Let \(p\ge1\) and ω denote the set of all real-valued sequences. The space \(l_{p}\) is the set of all real sequences \(x=(x_{n})\in\omega\) such that

$$\Vert x \Vert _{p}= \Biggl(\sum_{n=1}^{\infty} \vert x_{n} \vert ^{p} \Biggr)^{1/p}< \infty. $$

If \(w=(w_{n})\in\omega\) is a non-negative sequence, we define the weighted sequence space \(l_{p}(w)\) as follows:

$$l_{p}(w):= \Biggl\{ x=(x_{n})\in\omega : \sum _{n=1}^{\infty}w_{n} \vert x_{n} \vert ^{p}< \infty \Biggr\} , $$

with norm \(\Vert \cdot \Vert _{p,w}\), which is defined in the following way:

$$\Vert x \Vert _{p,w}= \Biggl( \sum_{n=1}^{\infty}w_{n} \vert x_{n} \vert ^{p} \Biggr)^{1/p}. $$

Let \(C=(c_{n,k})\) denote the Cesàro matrix.
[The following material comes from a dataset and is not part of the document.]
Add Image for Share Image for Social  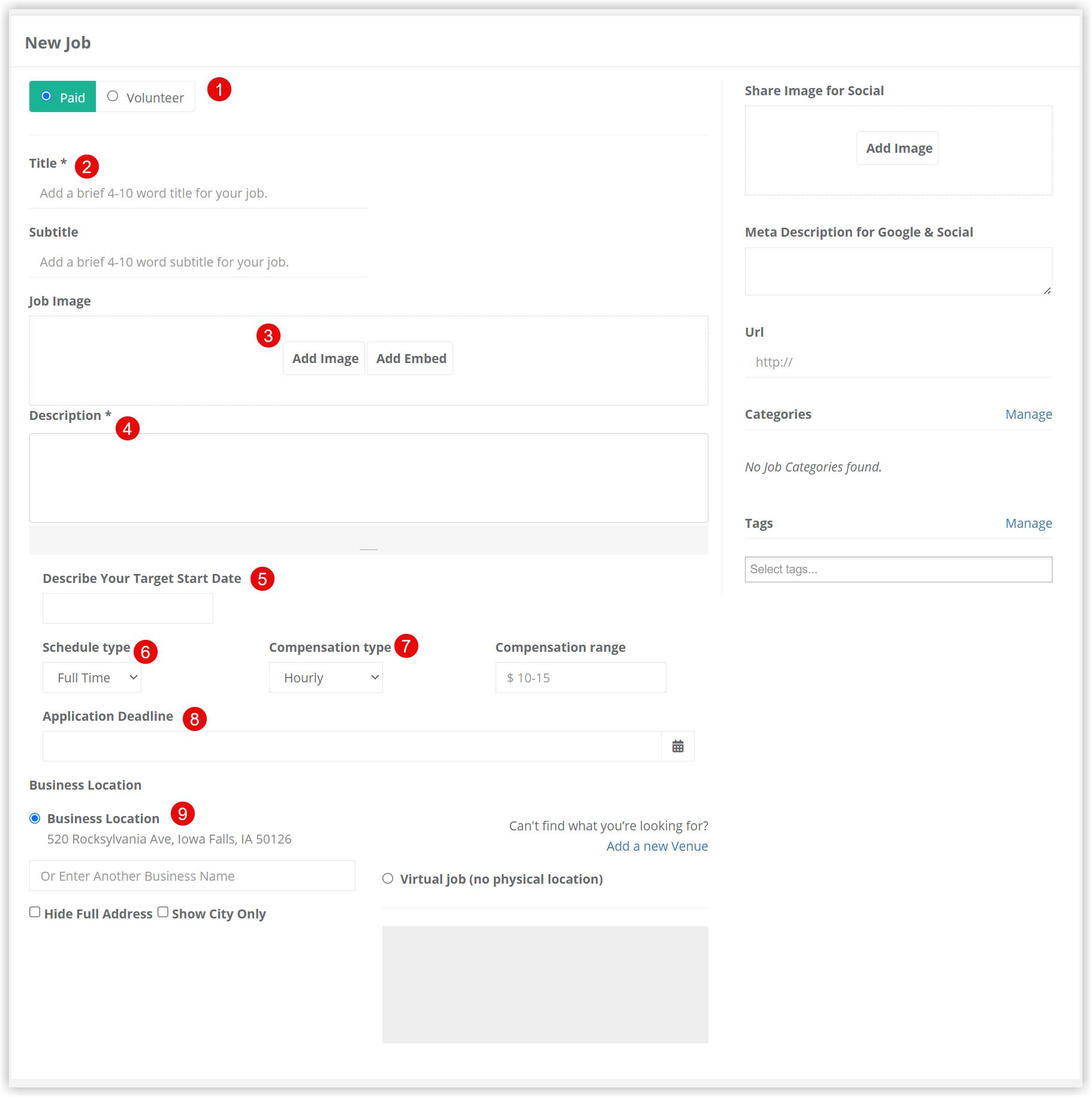pos(898,148)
We recall that the elements \(c_{n,k}\) of the matrix C are given by

$$\begin{aligned} c_{n,k}= \textstyle\begin{cases} \frac{1}{n} & \mbox{for }1\leq k \leq n,\\ 0 & \mbox{for }k>n. \end{cases}\displaystyle \end{aligned}$$

The sequence space defined by

$$\begin{aligned} c_{p}(w) =& \bigl\{ (x_{n})\in\omega : Cx\in l_{p}(w) \bigr\} \\ =& \Biggl\{ (x_{n})\in\omega : \sum_{n=1}^{\infty}w_{n} \Biggl\vert \frac{1}{n}\sum_{i=1}^{n}x_{i} \Biggr\vert ^{p}< \infty \Biggr\} \end{aligned}$$

is called the Cesàro weighted sequence space, and the norm \(\Vert \cdot \Vert _{p,w,c}\) of the space is defined by

$$\Vert x \Vert _{p,w,c}= \Biggl( \sum_{n=1}^{\infty}w_{n} \Biggl\vert \frac{1}{n}\sum_{i=1}^{n}x_{i} \Biggr\vert ^{p} \Biggr)^{1/p}. $$

The Cesàro sequence spaces were studied in [1], where \(w_{n}=1\) for all n. It is significant that in the special case \(w_{n}=1\), we have \(l_{p}(w)=l_{p}\) and \(c_{p}(w)=c_{p}\).

Let \((w_{n})\) be a non-negative sequence and \(A=(a_{n,k})\) be a lower triangular matrix with non-negative entries. In this paper, we shall consider the inequality of the form

$$\Vert Ax \Vert _{p,w,c}\le U \Vert x \Vert _{p,w}, $$

and the inequality of the form

$$\Vert Ax \Vert _{p,w}\le U \Vert x \Vert _{p,w,c}, $$

where \(x=(x_{n})\) is a non-negative sequence. The constant U does not depend on x, and we seek the smallest possible value of U. We write \(\Vert A \Vert _{p,w,c}\) for the norm of A as an operator from \(l_{p}(w)\) into \(c_{p}(w)\), \(\Vert A \Vert _{p,c}\) for the norm of A as an operator from \(l_{p}\) into \(c_{p}\), \(\Vert A \Vert _{c,p,w}\) for the norm of A as an operator from \(c_{p}(w)\) into \(l_{p}(w)\), \(\Vert A \Vert _{c,p}\) for the norm of A as an operator from \(c_{p}\) into \(l_{p}\), \(\Vert A \Vert _{p,w}\) for the norm of A as an operator from \(l_{p}(w)\) into itself and \(\Vert A \Vert _{p}\) for the norm of A as an operator from \(l_{p}\) into itself.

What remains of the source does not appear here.